======== Data records ========
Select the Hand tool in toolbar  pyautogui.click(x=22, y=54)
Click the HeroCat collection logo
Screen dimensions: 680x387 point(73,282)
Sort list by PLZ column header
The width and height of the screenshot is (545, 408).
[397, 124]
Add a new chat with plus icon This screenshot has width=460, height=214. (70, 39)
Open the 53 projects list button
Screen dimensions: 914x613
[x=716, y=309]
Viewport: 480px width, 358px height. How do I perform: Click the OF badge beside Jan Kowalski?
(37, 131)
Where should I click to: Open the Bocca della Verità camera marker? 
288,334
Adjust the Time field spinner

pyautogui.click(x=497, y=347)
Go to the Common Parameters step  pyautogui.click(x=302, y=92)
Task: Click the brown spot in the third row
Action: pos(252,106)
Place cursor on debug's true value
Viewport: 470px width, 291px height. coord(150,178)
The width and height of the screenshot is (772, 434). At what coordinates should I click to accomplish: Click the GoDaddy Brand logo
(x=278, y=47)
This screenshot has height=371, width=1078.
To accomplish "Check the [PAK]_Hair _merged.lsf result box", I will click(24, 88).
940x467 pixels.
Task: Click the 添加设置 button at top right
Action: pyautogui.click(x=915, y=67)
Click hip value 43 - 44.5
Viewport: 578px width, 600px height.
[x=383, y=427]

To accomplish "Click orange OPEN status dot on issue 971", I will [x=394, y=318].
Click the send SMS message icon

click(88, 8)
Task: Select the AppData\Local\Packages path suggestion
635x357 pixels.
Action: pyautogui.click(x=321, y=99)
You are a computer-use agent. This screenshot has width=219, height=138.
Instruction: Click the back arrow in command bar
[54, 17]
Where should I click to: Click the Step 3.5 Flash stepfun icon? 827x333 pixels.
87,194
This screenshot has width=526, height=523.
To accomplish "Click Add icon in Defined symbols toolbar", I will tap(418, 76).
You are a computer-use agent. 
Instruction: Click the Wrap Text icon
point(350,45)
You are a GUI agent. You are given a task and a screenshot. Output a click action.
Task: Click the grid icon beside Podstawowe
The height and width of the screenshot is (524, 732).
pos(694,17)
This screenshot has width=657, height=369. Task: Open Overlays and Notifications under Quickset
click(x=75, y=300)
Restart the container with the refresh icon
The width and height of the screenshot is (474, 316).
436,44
========
Your reply should consist of all the records, set down exactly.

Select the Hand tool in toolbar  pyautogui.click(x=22, y=54)
Click the HeroCat collection logo
Screen dimensions: 680x387 point(73,282)
Sort list by PLZ column header
The width and height of the screenshot is (545, 408).
[397, 124]
Add a new chat with plus icon This screenshot has width=460, height=214. (70, 39)
Open the 53 projects list button
Screen dimensions: 914x613
[x=716, y=309]
Viewport: 480px width, 358px height. How do I perform: Click the OF badge beside Jan Kowalski?
(37, 131)
Where should I click to: Open the Bocca della Verità camera marker? 
288,334
Adjust the Time field spinner

pyautogui.click(x=497, y=347)
Go to the Common Parameters step  pyautogui.click(x=302, y=92)
Task: Click the brown spot in the third row
Action: pos(252,106)
Place cursor on debug's true value
Viewport: 470px width, 291px height. coord(150,178)
The width and height of the screenshot is (772, 434). At what coordinates should I click to accomplish: Click the GoDaddy Brand logo
(x=278, y=47)
This screenshot has height=371, width=1078.
To accomplish "Check the [PAK]_Hair _merged.lsf result box", I will click(24, 88).
940x467 pixels.
Task: Click the 添加设置 button at top right
Action: pyautogui.click(x=915, y=67)
Click hip value 43 - 44.5
Viewport: 578px width, 600px height.
[x=383, y=427]

To accomplish "Click orange OPEN status dot on issue 971", I will [x=394, y=318].
Click the send SMS message icon

click(88, 8)
Task: Select the AppData\Local\Packages path suggestion
635x357 pixels.
Action: pyautogui.click(x=321, y=99)
You are a computer-use agent. This screenshot has width=219, height=138.
Instruction: Click the back arrow in command bar
[54, 17]
Where should I click to: Click the Step 3.5 Flash stepfun icon? 827x333 pixels.
87,194
This screenshot has width=526, height=523.
To accomplish "Click Add icon in Defined symbols toolbar", I will tap(418, 76).
You are a computer-use agent. 
Instruction: Click the Wrap Text icon
point(350,45)
You are a GUI agent. You are given a task and a screenshot. Output a click action.
Task: Click the grid icon beside Podstawowe
The height and width of the screenshot is (524, 732).
pos(694,17)
This screenshot has width=657, height=369. Task: Open Overlays and Notifications under Quickset
click(x=75, y=300)
Restart the container with the refresh icon
The width and height of the screenshot is (474, 316).
436,44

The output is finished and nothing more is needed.